── EXCERPT PROVIDED ──
Unit of Shoemaker That Supplies Adidas, Reebok Sees Delays After 6% Workers Quit
(Bloomberg) -- Pouyuen Vietnam, a unit of one of the world’s largest makers of athletic shoes, is struggling to meet orders after 6% of its workforce quit amid the nation’s worst Covid-19 virus outbreak, according to a post on the Ho Chi Minh City Communist Party Committee’s website.
The company, a subsidiary of Pou Chen Corp. that makes shoes for brands such as Adidas AG, Reebok International Ltd and Converse Inc. in Ho Chi Minh City, is seeing exports affected by production delays, according to the post, which cited Lu Chi Yuan, the unit’s director, during a visit to the plant by the city’s Party Chief Nguyen Van Nen on Tuesday. A representative of Pouyuen Vietnam confirmed the report.
The production problems come more than a month after the nation’s commercial hub and surrounding industrial provinces began lifting tough lockdowns that led to factory closures and other restrictions.
───
── RECORDS SUPPLIED ──
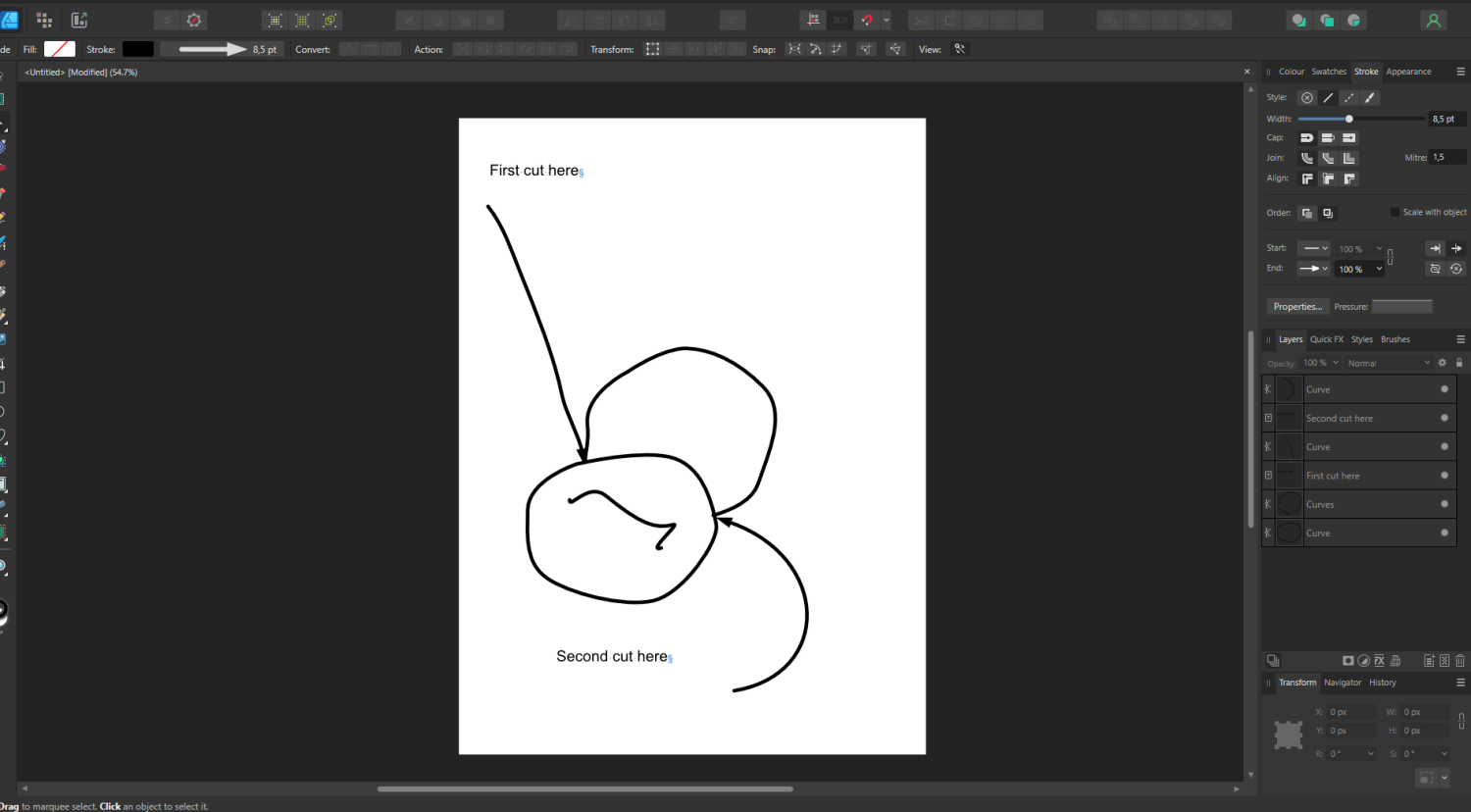Open the snapping settings gear in the toolbar

click(x=193, y=20)
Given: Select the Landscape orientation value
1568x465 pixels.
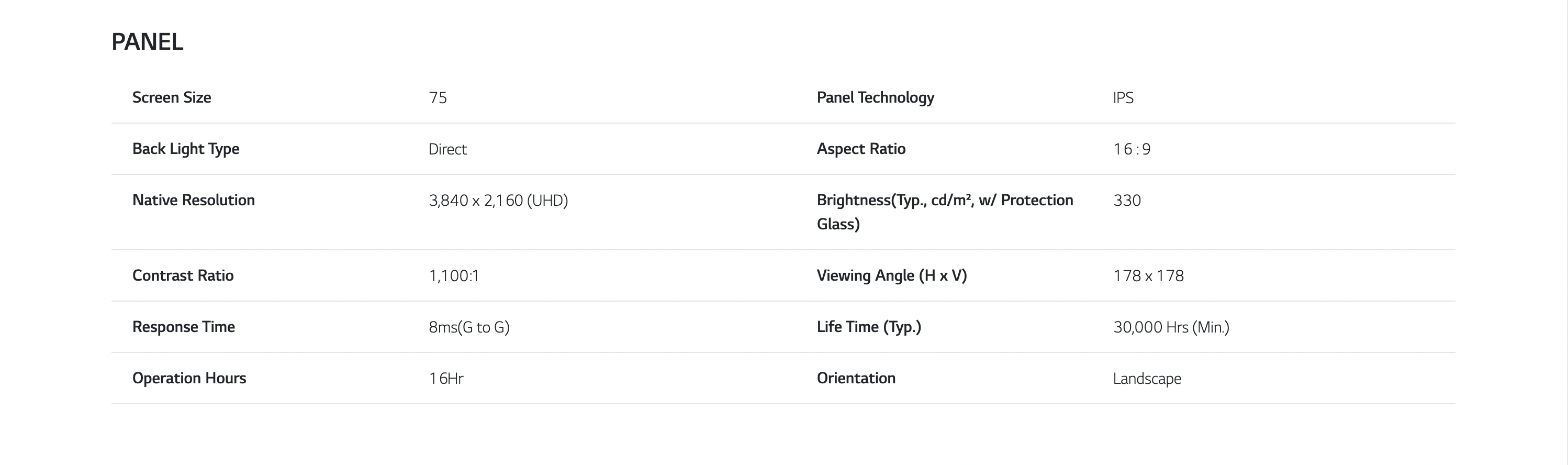Looking at the screenshot, I should tap(1147, 379).
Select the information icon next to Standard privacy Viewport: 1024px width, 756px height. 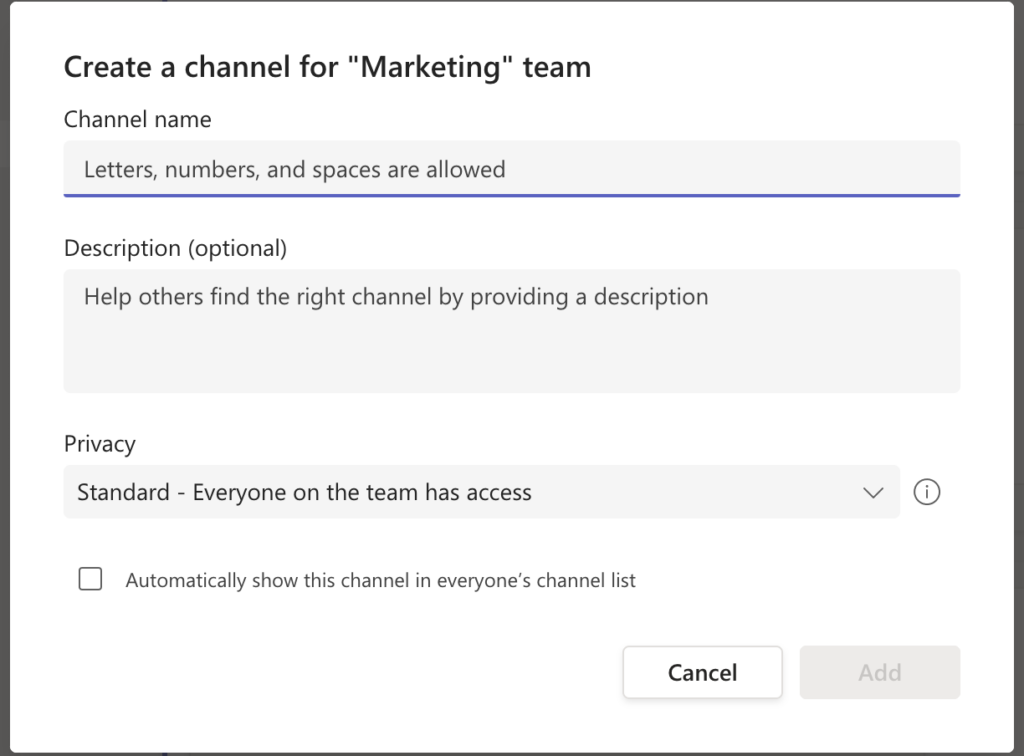(x=927, y=492)
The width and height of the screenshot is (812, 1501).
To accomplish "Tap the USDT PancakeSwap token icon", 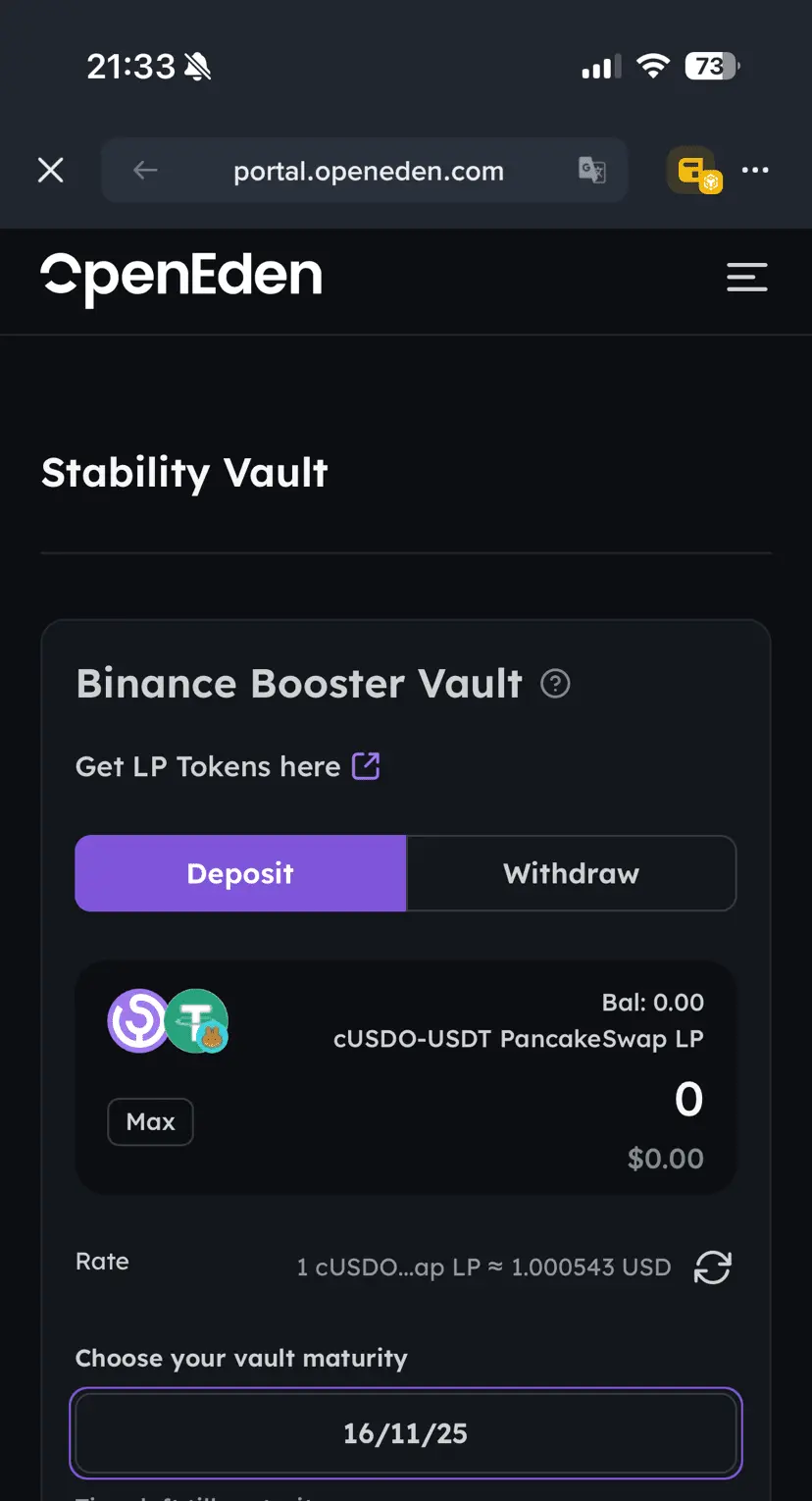I will 197,1020.
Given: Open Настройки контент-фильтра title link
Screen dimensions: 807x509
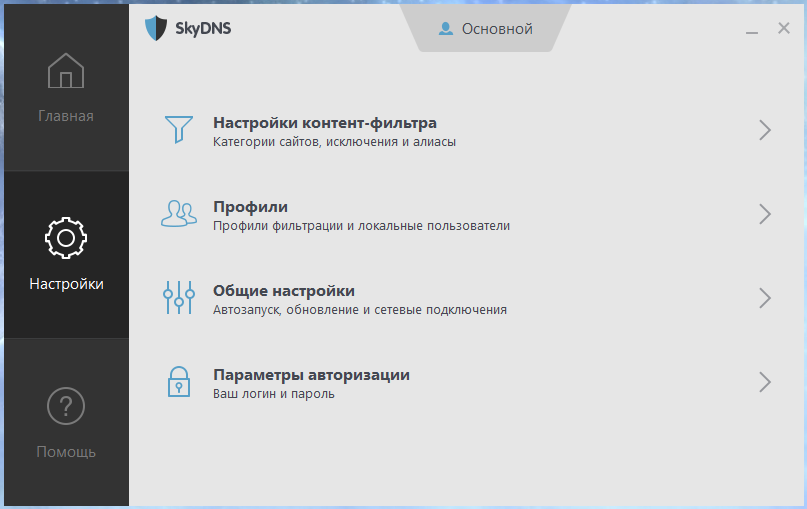Looking at the screenshot, I should (x=325, y=123).
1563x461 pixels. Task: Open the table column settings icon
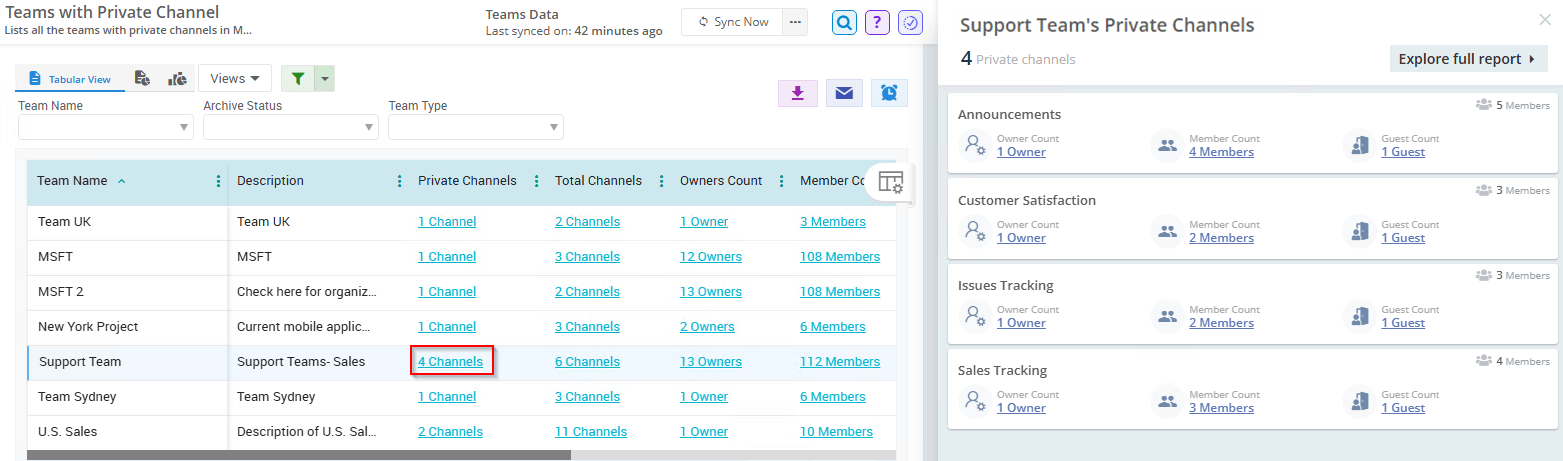tap(890, 182)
───
**QUESTIONS TO ANSWER:**
A: In the news report on Pouyuen Vietnam, who is named as the unit's director?
B: From the news report on Pouyuen Vietnam, copy the passage starting at "The company, a" and ending at "confirmed the report.", with no changes.

**RESPONSES IN ORDER:**
A: Lu Chi Yuan

B:
The company, a subsidiary of Pou Chen Corp. that makes shoes for brands such as Adidas AG, Reebok International Ltd and Converse Inc. in Ho Chi Minh City, is seeing exports affected by production delays, according to the post, which cited Lu Chi Yuan, the unit’s director, during a visit to the plant by the city’s Party Chief Nguyen Van Nen on Tuesday. A representative of Pouyuen Vietnam confirmed the report.